Saturday, August 17, 2013

Hezbollah In Beirut Gets What It So Justly Deserves, A Car Bomb In Their Midst Kills 14

Oh yeah, there is NOTHING better than to see a Sunni terrorist group set off a car bomb in Beirut that helps bring Hezbollah to its knees.  The only down side of this is that the bomb didn't kill Nasrallah.

Note:  Headline below was the original...death toll went from 6 to 14.

The story comes from The Telegraph.



Car bomb kills six in Beirut Hizbollah stronghold

At least 14 people were killed when a car bomb exploded in the Lebanese capital Beirut on Thursday evening, in an area of the city known as a Hizbollah stronghold.

A previously unknown Sunni Islamist group, the Brigades of Aisha, claimed responsibility.

It is the second such blast in southern Beirut within just over a month, amid fears that Syrian rebel groups are trying to take their fight to Hizbollah's home turf in retaliation for siding with President Bashar al-Assad's regime in Damascus.

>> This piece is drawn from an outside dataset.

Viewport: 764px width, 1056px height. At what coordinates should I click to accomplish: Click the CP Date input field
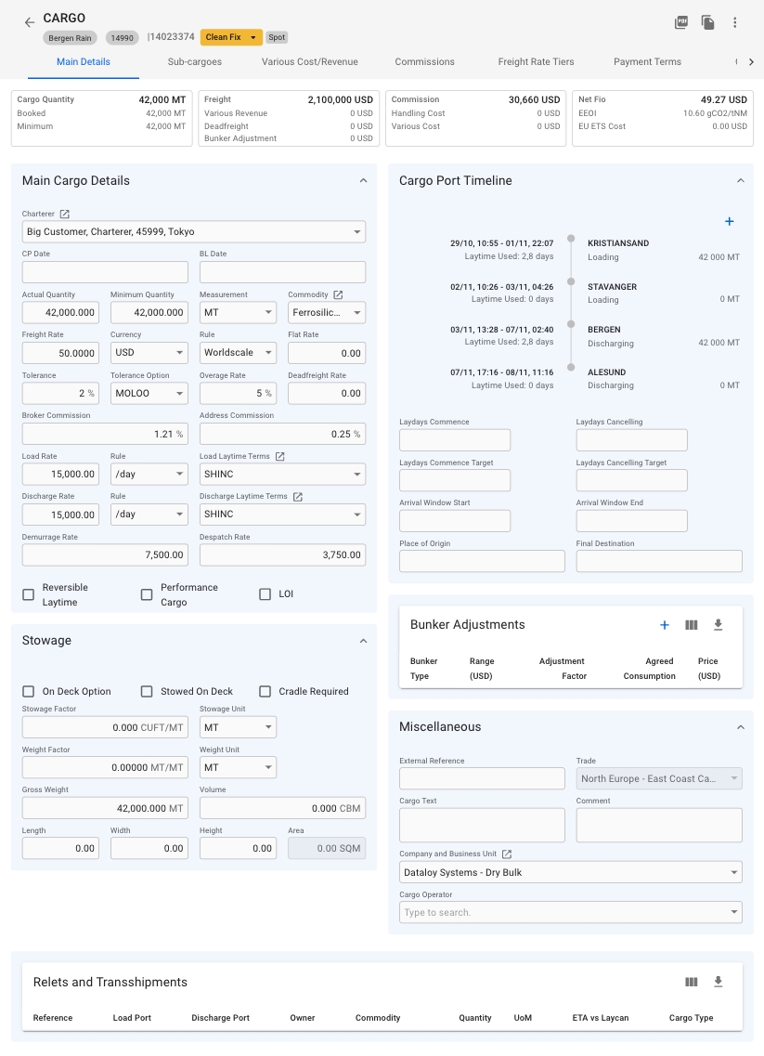105,272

The powerful bomb was detonated in a busy commercial and residential street in Rweiss, a heavily Shia area. It set ablaze cars and buildings with a blast that could be heard around the city.

It sent a thick plume of black smoke into the sky.

Witnesses described seeing bodies in the steet and the country's state-run news agency said 14 people had died and more than 200 were wounded.

The Brigades of Aisha said it planted the bomb.

"This is the second time that we decide the place of the battle and its timing... And you will see more, God willing," said a masked man, flanked by two others brandishing rifles, in a video statement addressed to Sayyed Hassan Nasrallah, the Hizbollah leader.

Groups opposed to President Assad have repeatedly threatened to retaliate against Hizbollah, and risk dragging Lebanon into a growing sectarian Sunni-Shia war.

The movement's Shia fighters have helped regime forces win a number of crucial victories. They played a key role in defeating rebels in the Syrian town of Qusair, near the Lebanese border, and Syrian activists say they are now aiding a government offensive in the besieged city of Homs.

Alistair Burt, Foreign Office minister, condemned the attack.

He said: "Terrorism and extremism have no place in Lebanon. I call for the Lebanese state to investigate this urgently and bring the perpetrators to justice."

Last month, dozens of people were wounded when a car bomb exploded in another southern suburb. That attack was claimed by a little known Syrian group.